Unsurprisingly, this didn’t prove effective. Uber went on uberring. FoxConn put thousands of new “FoxBots” to work. The patriarchy had a party in Trump Tower.
And the owners of metaphorical steam drivers and gatling guns as well as the real Dallas Mavericks were openly dismissive of the value of sweat-and-blood labor. In February, Mark Cuban described the idea the “lump of labour fallacy,” the notion that there is a finite amount of work available and that automation must therefore lead to unemployment, in a fire blog post that eventually bounced around to a statement worthy of an oversized t-shirt. “Barring a huge societal shift in our economic beliefs,” wrote Cuban, “increased automation will simply continue to divert wealth to capital owners while labor stagnates and dies.”
Only two months after Cuban got on his horse, discussions of universal basic income and automation, the ultimate big gun, had been sidelined by the ascendent Hillary Clinton, who officially defeated Bernie Sanders by July.

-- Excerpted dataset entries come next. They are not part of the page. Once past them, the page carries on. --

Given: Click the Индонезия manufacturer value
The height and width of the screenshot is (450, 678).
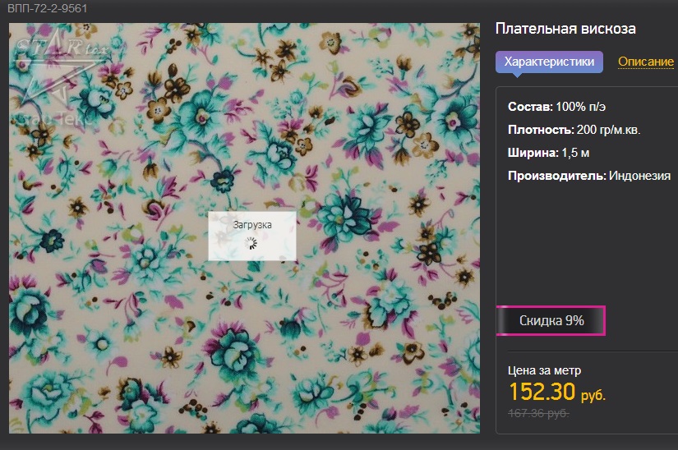Looking at the screenshot, I should [x=639, y=176].
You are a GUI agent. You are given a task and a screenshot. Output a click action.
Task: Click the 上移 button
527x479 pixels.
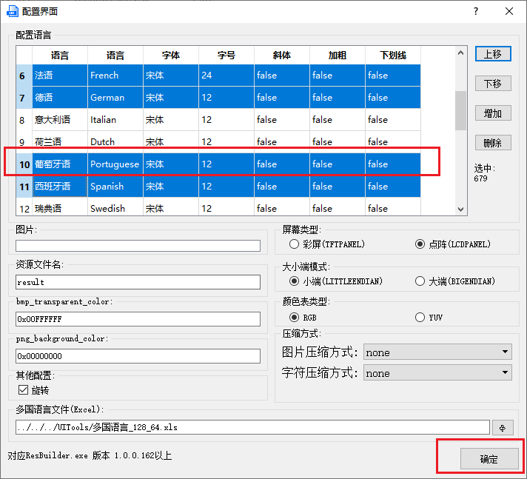pyautogui.click(x=493, y=54)
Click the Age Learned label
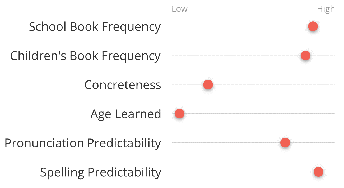Viewport: 344px width, 188px height. point(126,114)
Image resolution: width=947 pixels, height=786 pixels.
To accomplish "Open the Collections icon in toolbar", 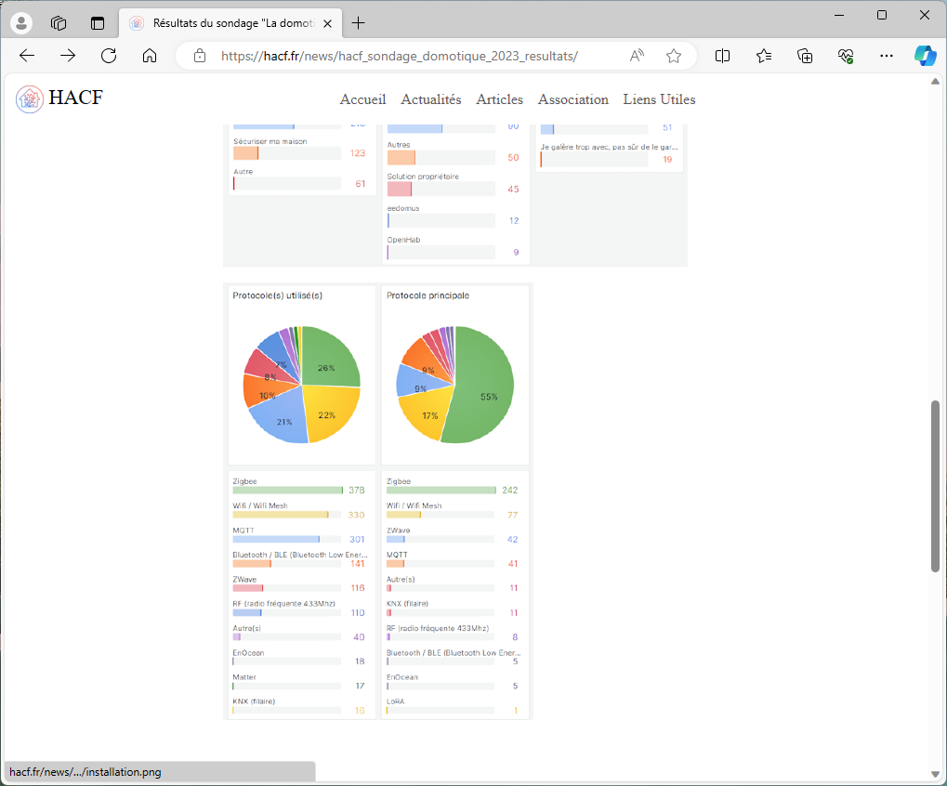I will tap(805, 56).
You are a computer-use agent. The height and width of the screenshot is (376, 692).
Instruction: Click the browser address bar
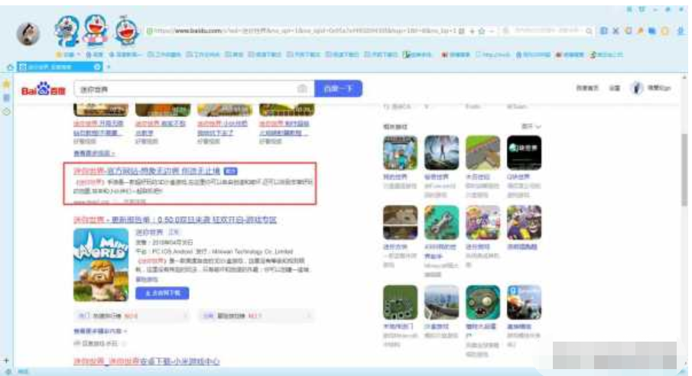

They only flared up again post-general election when progressives made it to the bargaining stage of the Kubler-Ross grief model. The most noteworthy proponent of UBI became Elon Musk, the capitalist most identified with the idea of expanding westward all the way to Mars. It was as though Bartholomew Bogue had ridden into town and asked all the simple farmers to take equity stakes in the gold mine and the gatling gun then manage them through consensus.
Naturally, the farmers immediately got in a fight. Musk was hailed as a visionary by some and a government-subsidized crackpot by others. Communal benefit from technological advancement seemed to baffle those more accustomed to resistance and fear. The script was restored a month later as President-elect Trump hijacked the attention of the media, world leaders, and everyone susceptible to the harmful effects of radiation by tweeting about the need to increase America’s nuclear stockpile. Technology was scary again.
At that point, many commentators had started speaking about 2016 as though the year itself was a weapon. Countless headlines asked why 2016 had took aim at beloved celebrities like Prince, David Bowie, Carrie Fisher, and John Glenn as though a year could do that. The notion of just getting past this fucking thing went viral in a low-key way on and off the internet. In the face of a bad year characterized by the failure of hard work to push through technologically defined inequalities, Americans opted to work hard to push through a few more weeks. That attitude will likely seem comical in the near future when — if all goes well — time will have demonstrated its ability to roll on. But it won’t seem more comical than the notion that volunteering to be canon fodder is virtuous or, in some sense, American.
When future generations or future selves look back on 2016, they won’t see it as the year America went out in a blaze of glory. That is ridiculous presentism. But they will see it as the year America obsessed over the idea of going out in a blaze of glory, if only because it seemed like the right thing to do at the time.